Obstructive Sleep Apnea (OSA)

Obstructive Sleep Apnea (OSA) is a chronic and potentially life-threatening condition that occurs when there is a blockage of the airway during sleep. It occurs as a result of a relaxed soft palate which is often associated with snoring. An apnea blockage can prevent oxygen from entering the lungs for as long as 10 seconds or more which causes the oxygen levels in the bloodstream to fall.

To reopen the airway, the body has to react by waking up and taking control of the throat muscles. Bed partners of people with obstructive sleep apnea often report hearing them gasp or choke for air, and then go back to sleep again. This sleep cycle is repeated throughout the night; in fact, some patients with Obstructive Sleep Apnea have been reported to experience blockages hundreds of times each night.

When a person’s airway is blocked, the organs receive less oxygen because there is a reduction in the amount of oxygen circulating in the blood. To compensate, the heart tries to pump harder and faster instead of pumping slowly and steadily as you sleep. This faster pumping increases blood pressure.
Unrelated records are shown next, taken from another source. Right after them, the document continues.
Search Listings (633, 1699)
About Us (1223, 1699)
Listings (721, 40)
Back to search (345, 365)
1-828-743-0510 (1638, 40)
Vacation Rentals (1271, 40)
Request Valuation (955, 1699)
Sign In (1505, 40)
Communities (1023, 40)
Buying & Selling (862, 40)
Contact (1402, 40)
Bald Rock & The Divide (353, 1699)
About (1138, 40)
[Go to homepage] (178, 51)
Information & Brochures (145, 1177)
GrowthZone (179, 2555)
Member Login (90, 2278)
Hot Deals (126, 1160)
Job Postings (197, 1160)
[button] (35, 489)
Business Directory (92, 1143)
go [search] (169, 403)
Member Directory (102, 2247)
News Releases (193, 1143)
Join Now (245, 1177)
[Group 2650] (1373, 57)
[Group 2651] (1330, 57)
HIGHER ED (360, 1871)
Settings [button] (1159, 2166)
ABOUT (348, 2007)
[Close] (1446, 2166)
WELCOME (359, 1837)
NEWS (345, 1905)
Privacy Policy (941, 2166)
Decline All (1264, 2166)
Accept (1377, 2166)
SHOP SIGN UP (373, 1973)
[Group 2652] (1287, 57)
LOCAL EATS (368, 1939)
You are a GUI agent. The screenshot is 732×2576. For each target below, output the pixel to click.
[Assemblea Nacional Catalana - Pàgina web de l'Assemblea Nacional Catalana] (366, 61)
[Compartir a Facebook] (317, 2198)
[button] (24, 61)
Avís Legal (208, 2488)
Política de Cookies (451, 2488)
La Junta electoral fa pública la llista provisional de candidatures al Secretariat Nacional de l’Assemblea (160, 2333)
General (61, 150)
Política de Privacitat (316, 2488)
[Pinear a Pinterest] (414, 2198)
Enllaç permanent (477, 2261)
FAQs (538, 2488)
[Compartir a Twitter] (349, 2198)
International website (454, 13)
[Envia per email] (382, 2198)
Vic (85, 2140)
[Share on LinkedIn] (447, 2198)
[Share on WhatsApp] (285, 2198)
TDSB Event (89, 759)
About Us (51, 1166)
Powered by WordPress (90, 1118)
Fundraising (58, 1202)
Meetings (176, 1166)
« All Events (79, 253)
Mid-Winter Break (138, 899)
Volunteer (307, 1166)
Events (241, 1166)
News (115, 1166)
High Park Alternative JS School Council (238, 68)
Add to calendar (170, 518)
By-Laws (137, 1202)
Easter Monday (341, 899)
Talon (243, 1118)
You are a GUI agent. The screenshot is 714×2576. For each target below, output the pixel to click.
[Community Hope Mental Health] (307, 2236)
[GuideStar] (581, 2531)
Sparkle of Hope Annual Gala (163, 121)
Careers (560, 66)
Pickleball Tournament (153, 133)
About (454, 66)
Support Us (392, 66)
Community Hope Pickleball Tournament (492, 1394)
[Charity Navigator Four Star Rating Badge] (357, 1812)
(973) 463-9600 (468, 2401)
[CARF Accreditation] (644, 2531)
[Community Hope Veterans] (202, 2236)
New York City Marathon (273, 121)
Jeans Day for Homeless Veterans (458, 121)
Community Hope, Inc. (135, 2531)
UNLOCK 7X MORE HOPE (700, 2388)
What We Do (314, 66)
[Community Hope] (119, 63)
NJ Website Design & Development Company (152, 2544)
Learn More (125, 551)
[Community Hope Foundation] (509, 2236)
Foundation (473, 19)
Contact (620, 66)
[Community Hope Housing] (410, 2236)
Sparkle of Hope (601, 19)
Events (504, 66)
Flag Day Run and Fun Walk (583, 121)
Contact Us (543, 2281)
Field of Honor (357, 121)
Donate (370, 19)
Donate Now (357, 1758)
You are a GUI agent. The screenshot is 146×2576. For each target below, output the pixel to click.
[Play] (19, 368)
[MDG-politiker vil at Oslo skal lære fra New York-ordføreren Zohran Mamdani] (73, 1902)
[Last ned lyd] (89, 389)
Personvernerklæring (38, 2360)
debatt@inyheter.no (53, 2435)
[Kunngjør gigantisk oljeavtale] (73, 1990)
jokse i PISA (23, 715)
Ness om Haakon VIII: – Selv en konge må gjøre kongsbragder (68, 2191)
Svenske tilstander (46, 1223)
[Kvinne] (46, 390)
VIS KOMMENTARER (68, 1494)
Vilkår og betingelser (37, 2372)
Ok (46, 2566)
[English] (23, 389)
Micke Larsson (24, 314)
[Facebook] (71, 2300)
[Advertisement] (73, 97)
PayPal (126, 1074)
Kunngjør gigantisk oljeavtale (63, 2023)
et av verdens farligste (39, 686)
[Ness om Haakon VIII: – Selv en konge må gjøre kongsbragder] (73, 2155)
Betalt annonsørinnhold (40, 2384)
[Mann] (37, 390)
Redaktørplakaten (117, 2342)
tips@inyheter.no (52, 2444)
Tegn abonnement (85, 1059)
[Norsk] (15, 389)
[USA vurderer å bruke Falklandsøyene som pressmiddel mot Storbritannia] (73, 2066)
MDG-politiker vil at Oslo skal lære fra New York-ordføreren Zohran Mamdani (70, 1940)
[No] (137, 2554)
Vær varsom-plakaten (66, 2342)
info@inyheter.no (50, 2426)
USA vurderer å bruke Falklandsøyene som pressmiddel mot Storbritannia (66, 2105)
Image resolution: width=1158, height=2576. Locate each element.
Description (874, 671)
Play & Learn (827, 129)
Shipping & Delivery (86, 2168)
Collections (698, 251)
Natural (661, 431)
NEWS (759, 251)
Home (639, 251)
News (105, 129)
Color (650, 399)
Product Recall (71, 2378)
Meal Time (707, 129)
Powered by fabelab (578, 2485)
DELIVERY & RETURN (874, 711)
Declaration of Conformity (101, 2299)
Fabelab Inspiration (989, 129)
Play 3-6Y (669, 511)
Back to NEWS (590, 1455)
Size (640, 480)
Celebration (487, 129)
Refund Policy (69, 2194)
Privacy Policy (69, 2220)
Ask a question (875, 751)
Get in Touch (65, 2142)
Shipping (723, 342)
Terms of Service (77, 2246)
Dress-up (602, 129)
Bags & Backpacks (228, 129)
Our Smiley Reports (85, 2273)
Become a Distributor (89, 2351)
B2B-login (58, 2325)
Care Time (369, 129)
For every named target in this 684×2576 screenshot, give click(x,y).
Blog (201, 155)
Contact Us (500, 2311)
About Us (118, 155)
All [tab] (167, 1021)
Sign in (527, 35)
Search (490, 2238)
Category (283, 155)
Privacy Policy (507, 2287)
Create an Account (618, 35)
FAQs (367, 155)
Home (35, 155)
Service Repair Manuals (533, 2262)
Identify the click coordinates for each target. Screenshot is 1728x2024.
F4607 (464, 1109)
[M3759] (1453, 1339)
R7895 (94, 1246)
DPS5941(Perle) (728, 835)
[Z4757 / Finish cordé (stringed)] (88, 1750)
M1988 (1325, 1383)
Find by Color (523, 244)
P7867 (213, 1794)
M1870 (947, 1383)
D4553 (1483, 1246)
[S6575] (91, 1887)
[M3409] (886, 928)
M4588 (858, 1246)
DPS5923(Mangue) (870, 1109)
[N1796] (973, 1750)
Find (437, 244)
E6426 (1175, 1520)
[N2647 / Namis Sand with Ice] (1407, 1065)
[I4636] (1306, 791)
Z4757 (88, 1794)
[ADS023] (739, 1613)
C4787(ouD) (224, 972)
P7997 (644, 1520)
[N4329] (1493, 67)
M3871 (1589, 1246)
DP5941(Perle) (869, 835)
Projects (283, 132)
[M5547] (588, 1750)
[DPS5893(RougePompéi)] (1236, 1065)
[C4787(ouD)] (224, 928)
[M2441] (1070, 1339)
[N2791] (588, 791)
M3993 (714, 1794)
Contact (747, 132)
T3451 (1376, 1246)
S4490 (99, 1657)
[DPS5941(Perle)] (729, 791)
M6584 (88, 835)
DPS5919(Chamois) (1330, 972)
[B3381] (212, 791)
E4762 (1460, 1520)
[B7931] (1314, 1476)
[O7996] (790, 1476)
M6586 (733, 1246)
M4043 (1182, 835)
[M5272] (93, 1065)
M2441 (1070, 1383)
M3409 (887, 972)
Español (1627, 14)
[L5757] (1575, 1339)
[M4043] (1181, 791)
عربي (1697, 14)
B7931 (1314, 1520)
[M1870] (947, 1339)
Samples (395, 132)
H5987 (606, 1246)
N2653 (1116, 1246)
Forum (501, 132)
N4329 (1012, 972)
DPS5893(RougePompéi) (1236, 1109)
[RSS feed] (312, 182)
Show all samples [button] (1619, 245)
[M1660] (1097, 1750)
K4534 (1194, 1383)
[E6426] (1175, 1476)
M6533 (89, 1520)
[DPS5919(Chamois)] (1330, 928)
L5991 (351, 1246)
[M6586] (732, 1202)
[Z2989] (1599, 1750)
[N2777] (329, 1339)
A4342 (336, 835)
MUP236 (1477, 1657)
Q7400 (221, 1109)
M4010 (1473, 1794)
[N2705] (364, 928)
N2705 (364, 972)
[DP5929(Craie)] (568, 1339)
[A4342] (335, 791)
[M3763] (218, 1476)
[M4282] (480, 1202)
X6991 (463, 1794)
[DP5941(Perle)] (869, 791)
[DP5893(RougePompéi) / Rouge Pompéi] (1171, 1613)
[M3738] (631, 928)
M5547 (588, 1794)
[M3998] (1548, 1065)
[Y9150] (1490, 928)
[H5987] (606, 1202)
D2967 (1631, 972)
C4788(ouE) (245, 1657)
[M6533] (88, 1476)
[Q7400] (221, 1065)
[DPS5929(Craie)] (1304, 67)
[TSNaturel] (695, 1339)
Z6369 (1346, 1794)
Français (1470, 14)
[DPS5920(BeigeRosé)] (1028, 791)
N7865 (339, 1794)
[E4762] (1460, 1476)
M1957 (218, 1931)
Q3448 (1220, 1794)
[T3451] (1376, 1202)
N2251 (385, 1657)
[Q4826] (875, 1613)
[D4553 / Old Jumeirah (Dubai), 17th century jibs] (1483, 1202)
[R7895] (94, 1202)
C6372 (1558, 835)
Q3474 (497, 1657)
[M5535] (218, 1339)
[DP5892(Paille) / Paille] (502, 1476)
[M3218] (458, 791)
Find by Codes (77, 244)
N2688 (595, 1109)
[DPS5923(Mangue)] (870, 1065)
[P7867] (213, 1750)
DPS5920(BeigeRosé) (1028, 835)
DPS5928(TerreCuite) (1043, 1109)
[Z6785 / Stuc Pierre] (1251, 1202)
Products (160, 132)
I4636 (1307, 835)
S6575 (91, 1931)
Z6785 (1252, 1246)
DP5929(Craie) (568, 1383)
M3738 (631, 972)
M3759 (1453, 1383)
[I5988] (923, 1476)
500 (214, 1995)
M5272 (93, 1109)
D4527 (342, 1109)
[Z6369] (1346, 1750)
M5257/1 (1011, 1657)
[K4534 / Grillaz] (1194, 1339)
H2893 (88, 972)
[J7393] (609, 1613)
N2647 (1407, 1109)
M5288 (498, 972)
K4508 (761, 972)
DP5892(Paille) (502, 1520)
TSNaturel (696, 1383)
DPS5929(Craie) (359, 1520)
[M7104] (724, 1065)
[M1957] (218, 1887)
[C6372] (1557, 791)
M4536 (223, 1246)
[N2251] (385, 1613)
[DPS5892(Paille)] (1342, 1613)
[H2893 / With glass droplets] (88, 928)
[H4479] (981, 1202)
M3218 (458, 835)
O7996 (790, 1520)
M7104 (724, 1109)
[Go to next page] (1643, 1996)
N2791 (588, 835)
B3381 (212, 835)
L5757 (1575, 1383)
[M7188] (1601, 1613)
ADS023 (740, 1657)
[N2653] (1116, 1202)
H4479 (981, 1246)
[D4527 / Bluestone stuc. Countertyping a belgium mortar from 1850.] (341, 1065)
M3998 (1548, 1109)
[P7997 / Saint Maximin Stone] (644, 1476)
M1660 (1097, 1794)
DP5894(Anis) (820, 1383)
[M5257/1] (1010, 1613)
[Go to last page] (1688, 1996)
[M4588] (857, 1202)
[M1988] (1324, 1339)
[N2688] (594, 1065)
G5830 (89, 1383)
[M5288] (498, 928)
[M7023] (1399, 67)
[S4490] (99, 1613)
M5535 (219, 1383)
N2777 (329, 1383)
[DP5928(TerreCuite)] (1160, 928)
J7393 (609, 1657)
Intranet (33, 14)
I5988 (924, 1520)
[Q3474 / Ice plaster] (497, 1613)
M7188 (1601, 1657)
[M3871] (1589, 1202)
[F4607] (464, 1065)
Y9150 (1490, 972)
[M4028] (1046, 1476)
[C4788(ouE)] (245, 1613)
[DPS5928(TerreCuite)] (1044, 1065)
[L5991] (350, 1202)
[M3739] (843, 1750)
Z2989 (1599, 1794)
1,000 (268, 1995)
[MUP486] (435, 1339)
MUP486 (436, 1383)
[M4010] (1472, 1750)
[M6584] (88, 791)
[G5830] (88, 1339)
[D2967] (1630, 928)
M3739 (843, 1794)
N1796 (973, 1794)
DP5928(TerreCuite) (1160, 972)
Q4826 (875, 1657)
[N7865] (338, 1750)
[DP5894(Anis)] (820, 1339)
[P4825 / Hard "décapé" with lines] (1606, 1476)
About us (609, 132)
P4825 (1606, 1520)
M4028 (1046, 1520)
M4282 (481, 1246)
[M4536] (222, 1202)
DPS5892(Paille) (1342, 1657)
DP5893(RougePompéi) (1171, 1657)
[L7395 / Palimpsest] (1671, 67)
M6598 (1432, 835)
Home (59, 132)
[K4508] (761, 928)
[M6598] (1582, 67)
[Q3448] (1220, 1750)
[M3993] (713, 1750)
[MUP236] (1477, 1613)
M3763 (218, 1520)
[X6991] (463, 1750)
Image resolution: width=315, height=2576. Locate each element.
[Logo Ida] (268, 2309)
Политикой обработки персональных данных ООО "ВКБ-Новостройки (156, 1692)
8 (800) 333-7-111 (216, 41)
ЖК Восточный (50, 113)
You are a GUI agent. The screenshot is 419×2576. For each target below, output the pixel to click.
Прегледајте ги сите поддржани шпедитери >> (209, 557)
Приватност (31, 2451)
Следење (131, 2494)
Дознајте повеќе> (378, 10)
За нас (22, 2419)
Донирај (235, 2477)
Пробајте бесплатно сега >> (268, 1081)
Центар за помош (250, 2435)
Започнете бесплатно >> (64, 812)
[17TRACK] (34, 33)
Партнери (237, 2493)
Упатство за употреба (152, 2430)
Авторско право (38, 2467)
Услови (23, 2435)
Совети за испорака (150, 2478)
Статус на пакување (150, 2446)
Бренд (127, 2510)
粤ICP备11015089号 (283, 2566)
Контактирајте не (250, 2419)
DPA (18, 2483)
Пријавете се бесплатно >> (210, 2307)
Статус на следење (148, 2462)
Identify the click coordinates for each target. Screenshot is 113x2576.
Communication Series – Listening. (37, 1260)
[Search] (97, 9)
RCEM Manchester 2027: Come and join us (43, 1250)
Although 18 to 20 million Americans are estimated to suffer from Obstructive Sleep Apnea, it is estimated that only 5-10% of people with OSA have been diagnosed. This is because quite often because most people suffering from the OSA are not aware of their sleep disordered breathing and In most cases, the condition is only noticed by a bed partner or a spouse.

Once detected, Obstructive Sleep Apnea can successfully and easily be treated. Sleep apnea treatment not only offers a remedy to the symptoms of sleep apnea, but can also have a beneficial impact on blood sugar levels, blood pressure and on other coexisting conditions.